──────── BLOCO DE TEXTO ────────
Ressalta o retrato de Federico de Montefeltro, feito por Piero della Francesca, no qual, o nobre, de perfil, é representado em destaque com relação à paisagem física e social sobre a qual tem jurisdição. Não sendo uma biografia, em sentido estrito, a manifestação pictórica procura representar uma vida.
O legado da centralidade do sujeito individual, posta pelos modernos, reside no fato de que, desde então, não mais deixamos de falar em indivíduos quando pensamos a história, ainda que procuremos acrescentar dimensões estruturais e de longa duração.
Biografias, nesse sentido, dão a ver suas “vítimas”, mas também o contexto no qual atuam. As melhores operam nessa chave. Restrições, portanto, não apenas escondem ou camuflam a ação individual. Elas criam barreiras ao entendimento de épocas e de tendências. Um exemplo pátrio e recente pode ajudar a estabelecer a força desse argumento: a excelente biografia do ex-Presidente da República João Goulart, realizada pelo historiador Jorge Ferreira. Um exercício que, ao mesmo tempo em que ilumina momentos cruciais da história recente do país, redime e exibe o papel e a atuação de um grande brasileiro, retirando-o do gueto preconceituoso no qual o atiraram, analistas de distintas persuasões, tanto à direita como à esquerda.
3. Argumento antropológico e hermenêutico: o princípio da variedade e a centralidade da interpretação
Este argumento tem parte com o anterior. O tema da variedade humana, posto pelos modernos, em sua vertente cética ensina-nos que nenhum de nós possui elementos de elucidação verdadeira a respeito da história em geral e nossas vidas em particular. Nossos enunciados são prováveis e inapelavelmente interpretativos. Os humanos são animais que interpretam.
──────── DADOS APRESENTADOS ────────
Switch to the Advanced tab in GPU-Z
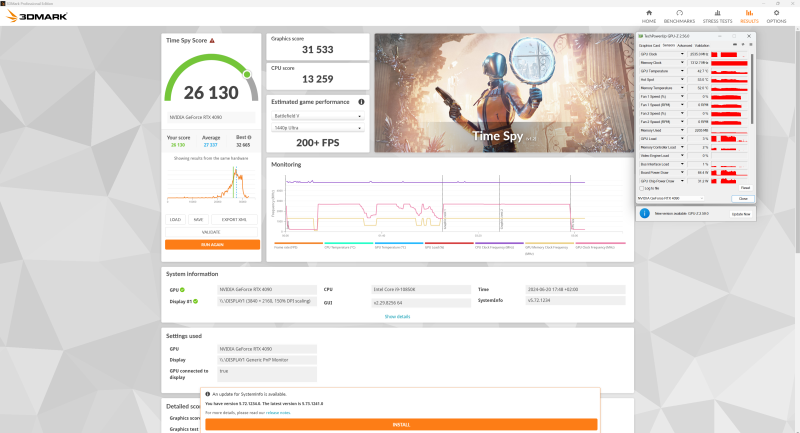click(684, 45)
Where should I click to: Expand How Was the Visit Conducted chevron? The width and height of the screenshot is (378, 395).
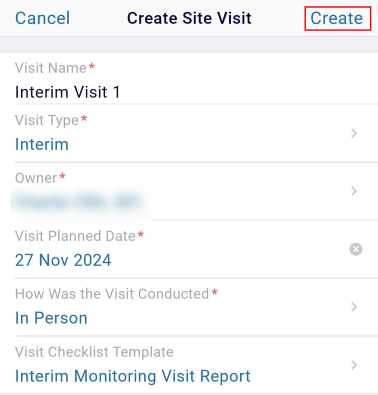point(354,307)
────────
- **O QUE FAZER**:
**A)** Segundo o texto sobre biografias, quem escreveu a biografia de João Goulart dada como exemplo?
**B)** Diga se cada afirmação concorda com o texto sobre biografias e cite as palavras do texto que decidem a resposta: (i) O retrato de Federico de Montefeltro foi pintado por Piero della Francesca. (ii) No retrato, o nobre aparece de frente. (iii) Segundo o texto, temos elementos de elucidação verdadeira sobre a história.
**C)** Traduza para o inglês esta frase do texto sobre biografias: "Nossos enunciados são prováveis e inapelavelmente interpretativos."

- **RESULTADOS ESPERADOS**:
**A)** O historiador Jorge Ferreira.

**B)**
(i) Sim: "Ressalta o retrato de Federico de Montefeltro, feito por Piero della Francesca"
(ii) Não: "o nobre, de perfil, é representado em destaque"
(iii) Não: "nenhum de nós possui elementos de elucidação verdadeira a respeito da história em geral e nossas vidas em particular"

**C)** Our statements are probable and inescapably interpretive.